Partner is overwhelmed and does not want the child - what to do? | Community | metrobabyblog.com

Partner is overwhelmed and does not want the child - what to do?



Question:

I am now in the 10th week of pregnancy and still torn, whether I should get the baby. It was not planned, and my enthusiasm was limited at first (I did not notice it at once, as I had a bleeding on my penis, which I mistakenly thought was a weak period).

The child's father does not live in the same place let alone a country like mine, but in the UK. He is overwhelmed by the whole thing so excessive - but also varies again and again between anticipation (he had always wanted children) and despair (he is already 50, Uni-Prof and and the opinion that he must use the coming years, his academic career to "boost" to find a better job because he is so dissatisfied with his current work situation). In addition, there is a general dissatisfaction - perhaps also normal, if someone is so focused on his job - or midlife crisis.

For me, in the course of listening to his arguments, I have begun to defend the child more and more, after all, it is a real creature, although of course not viable at the present time. And against the background of my partner's arguments, my own initial attitude seems to me more questionable - I'm 34, have a full-time job, completed studies, etc. and that is not a wish child, because our life situation is so complicated, but maybe it is not impossible. At the same time, however, I realize that at least a large part of the work and education would depend on me.

I see the relationship breaking down right now, although I would like to have it different (we are a bit of a retired summer love from last year, but have never shared a daily life and have never been together for more than 10 days). Rationally, it seemed right (he) - at least uncomplicated - not to get the child, I have already made a termination date - on an emotional level, I feel connected to this being but already and again and again, if I do it anyway could do it alone.

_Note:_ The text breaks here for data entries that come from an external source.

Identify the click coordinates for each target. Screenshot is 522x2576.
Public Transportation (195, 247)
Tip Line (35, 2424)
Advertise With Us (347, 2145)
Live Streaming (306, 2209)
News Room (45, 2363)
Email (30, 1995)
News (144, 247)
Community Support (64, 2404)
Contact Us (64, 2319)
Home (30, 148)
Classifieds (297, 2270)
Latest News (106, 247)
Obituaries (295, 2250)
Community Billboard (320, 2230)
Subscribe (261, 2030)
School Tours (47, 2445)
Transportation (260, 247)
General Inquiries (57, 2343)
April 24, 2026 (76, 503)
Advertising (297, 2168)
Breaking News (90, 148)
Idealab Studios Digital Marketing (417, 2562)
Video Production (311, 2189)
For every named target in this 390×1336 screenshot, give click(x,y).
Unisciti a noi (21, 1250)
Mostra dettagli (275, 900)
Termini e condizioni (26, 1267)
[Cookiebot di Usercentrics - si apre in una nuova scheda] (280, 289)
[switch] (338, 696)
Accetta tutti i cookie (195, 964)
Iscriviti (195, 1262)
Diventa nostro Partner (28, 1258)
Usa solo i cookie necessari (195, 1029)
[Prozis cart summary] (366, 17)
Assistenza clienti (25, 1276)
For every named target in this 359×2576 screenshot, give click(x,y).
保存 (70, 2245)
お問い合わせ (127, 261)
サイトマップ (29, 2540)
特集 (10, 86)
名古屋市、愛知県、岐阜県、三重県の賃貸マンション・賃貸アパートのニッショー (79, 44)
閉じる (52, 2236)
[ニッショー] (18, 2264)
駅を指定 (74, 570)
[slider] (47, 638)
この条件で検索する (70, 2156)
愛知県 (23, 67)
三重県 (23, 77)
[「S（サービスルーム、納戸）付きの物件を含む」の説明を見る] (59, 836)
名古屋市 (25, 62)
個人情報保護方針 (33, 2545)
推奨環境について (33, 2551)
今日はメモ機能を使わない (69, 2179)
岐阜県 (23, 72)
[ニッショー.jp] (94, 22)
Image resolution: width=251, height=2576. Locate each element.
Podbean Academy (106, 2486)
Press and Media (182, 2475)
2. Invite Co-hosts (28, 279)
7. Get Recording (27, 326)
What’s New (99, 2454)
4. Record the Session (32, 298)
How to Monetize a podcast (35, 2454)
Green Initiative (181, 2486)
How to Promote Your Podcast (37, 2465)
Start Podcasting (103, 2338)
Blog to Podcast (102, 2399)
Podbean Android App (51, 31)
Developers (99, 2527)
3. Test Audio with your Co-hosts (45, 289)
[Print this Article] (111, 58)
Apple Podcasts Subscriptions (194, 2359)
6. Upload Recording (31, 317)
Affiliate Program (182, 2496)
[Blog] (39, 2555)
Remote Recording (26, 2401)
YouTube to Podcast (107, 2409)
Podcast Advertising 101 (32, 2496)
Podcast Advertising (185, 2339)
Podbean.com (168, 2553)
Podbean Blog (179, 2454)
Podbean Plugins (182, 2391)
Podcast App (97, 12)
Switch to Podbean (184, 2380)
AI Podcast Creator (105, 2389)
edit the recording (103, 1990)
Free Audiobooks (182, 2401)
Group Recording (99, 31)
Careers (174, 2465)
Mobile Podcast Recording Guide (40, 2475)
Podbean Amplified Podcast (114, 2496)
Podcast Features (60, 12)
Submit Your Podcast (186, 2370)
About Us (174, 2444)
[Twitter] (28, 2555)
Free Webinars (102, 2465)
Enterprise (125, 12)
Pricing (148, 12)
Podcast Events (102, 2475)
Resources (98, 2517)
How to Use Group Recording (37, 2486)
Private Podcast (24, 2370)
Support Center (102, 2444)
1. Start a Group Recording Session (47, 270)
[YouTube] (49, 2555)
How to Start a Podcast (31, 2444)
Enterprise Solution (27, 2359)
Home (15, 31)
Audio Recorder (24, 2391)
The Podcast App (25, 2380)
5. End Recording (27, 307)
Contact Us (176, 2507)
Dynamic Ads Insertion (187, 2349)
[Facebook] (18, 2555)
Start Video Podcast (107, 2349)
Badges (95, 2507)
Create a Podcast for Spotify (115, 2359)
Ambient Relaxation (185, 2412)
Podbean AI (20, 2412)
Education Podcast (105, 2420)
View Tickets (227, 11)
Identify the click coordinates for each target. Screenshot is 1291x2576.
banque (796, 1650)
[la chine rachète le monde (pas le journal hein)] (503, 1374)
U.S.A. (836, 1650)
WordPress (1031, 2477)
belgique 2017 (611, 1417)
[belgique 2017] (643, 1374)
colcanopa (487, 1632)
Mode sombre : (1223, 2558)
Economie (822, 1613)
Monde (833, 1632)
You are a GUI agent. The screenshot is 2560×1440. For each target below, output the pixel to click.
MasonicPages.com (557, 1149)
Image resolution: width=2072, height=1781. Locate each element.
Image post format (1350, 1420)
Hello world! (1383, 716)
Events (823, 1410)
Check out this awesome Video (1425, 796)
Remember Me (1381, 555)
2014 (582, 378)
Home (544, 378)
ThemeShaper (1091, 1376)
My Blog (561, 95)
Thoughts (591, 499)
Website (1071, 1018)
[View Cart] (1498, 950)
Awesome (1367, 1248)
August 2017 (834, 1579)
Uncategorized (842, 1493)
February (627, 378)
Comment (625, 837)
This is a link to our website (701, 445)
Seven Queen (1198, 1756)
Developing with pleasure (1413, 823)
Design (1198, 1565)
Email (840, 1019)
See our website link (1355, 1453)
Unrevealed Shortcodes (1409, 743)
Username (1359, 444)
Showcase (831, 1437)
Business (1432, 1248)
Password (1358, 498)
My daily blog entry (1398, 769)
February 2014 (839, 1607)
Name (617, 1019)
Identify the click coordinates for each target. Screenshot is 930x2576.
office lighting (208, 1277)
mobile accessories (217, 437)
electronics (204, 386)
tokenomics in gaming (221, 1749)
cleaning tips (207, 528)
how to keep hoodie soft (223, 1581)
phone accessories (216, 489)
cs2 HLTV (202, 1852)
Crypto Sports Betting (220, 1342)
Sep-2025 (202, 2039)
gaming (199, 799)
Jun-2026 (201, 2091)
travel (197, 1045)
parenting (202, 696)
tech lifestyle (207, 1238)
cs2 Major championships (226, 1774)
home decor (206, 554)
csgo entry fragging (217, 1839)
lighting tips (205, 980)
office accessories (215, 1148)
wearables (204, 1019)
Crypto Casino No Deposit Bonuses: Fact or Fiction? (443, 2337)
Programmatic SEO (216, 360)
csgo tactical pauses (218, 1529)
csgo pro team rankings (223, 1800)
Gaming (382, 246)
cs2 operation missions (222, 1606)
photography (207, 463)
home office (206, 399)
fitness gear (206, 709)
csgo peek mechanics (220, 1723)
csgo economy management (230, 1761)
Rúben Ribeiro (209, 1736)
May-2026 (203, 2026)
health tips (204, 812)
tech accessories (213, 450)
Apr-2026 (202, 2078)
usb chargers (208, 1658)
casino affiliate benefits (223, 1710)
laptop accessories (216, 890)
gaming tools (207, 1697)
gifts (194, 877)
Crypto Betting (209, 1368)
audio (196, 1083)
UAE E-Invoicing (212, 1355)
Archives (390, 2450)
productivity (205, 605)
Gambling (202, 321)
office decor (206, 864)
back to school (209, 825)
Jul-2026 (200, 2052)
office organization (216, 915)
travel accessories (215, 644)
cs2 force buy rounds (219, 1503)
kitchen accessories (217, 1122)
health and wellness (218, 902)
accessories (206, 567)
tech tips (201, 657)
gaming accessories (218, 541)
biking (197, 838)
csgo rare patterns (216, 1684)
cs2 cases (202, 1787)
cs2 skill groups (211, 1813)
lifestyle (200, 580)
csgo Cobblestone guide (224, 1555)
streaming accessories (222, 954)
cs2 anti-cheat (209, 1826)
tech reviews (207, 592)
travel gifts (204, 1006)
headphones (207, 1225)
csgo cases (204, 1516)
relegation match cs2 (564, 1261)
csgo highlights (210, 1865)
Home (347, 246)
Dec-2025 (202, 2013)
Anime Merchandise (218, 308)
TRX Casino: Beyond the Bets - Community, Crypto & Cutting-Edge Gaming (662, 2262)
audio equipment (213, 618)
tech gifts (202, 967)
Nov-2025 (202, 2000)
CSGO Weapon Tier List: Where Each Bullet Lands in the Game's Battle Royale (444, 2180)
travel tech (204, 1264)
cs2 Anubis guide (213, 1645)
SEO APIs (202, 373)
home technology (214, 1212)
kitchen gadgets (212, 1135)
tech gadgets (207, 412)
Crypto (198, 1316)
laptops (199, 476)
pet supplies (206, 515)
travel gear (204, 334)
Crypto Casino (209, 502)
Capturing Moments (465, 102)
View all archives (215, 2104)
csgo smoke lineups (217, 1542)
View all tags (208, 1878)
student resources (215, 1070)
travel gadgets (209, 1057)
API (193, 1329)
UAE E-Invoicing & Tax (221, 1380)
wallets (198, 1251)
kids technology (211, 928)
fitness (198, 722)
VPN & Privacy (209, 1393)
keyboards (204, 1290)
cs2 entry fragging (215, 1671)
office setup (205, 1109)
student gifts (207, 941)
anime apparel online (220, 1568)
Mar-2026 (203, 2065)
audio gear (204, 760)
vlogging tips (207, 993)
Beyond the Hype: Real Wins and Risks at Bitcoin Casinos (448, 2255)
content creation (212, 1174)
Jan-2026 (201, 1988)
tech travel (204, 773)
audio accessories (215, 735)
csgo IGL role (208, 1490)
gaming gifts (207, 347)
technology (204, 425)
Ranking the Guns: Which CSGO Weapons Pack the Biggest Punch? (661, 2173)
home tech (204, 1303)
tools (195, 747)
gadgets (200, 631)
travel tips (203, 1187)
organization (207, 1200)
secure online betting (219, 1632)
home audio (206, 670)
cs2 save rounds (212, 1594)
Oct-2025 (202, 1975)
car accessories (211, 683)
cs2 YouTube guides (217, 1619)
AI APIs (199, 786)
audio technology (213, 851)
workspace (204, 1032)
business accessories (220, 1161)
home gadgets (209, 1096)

I think he would ultimately love the child very much and be there for it, but to what extent I want to be durable with such an unreliable partner, I do not know. I just see very black. Maybe someone of you has experience with such a situation? I already know a few single parents who manage to do it all well, but the situation of being aware of having the child alone and without the back-up of grandparents / family (I live about 800 km away from my family) is incredibly difficult. Thank you for your answers (and for patient reading so far)

Reply:

  • reply - 1: Do you want a child or would you want to have another one after an abortion?
  • reply - 2: Hello I am a single mother of a two and a half year old daughter. The father is American and lives there too, I became pregnant in teaching. My mother lives two hours away. I would say if you want the kid, get it. You would probably regret aborting him. But do not give him voluntarily the common custody. Imagine that it gets so hard on its own. But do not waste your time running after him. He is grown and knows what he is doing. I know everybody is always guessing to give the poor man time to think about it, but we're all no longer 5 either he's there or not.
  • reply - 3: Yes, yes, I would like to have children, but in that case it was unplanned as I said ... (I do not have one either) One imagines for a child but of course a more ideal family situation than the one in which I am here. I am afraid that it will overtax me alone (but I also know that it can be done) and also that this is the worst possible starting point for the child.
  • reply - 4: Thank you for this very constructive (and pragmatic) answer <3
  • reply - 5: Very constructive, my message was not, just honest. I had much worse circumstances and still have them at least financially. In addition, the producer terrorizes us. I do not see it so black with you you are in the middle of life financially independent why should not that work? Today many live a few hours away from their grandparents. Do not try to stress or give him a thousand chances that messed up my whole pregnancy.
  • reply - 6: To say you would never be overwhelmed would simply be a lie. There will be moments when you think you can not. You'll have moments where you cry snot and water because you're nervously exhausted. But I think most of you here can tell you that, despite everything, the child is worth it and makes up for everything with his unconditional love for you.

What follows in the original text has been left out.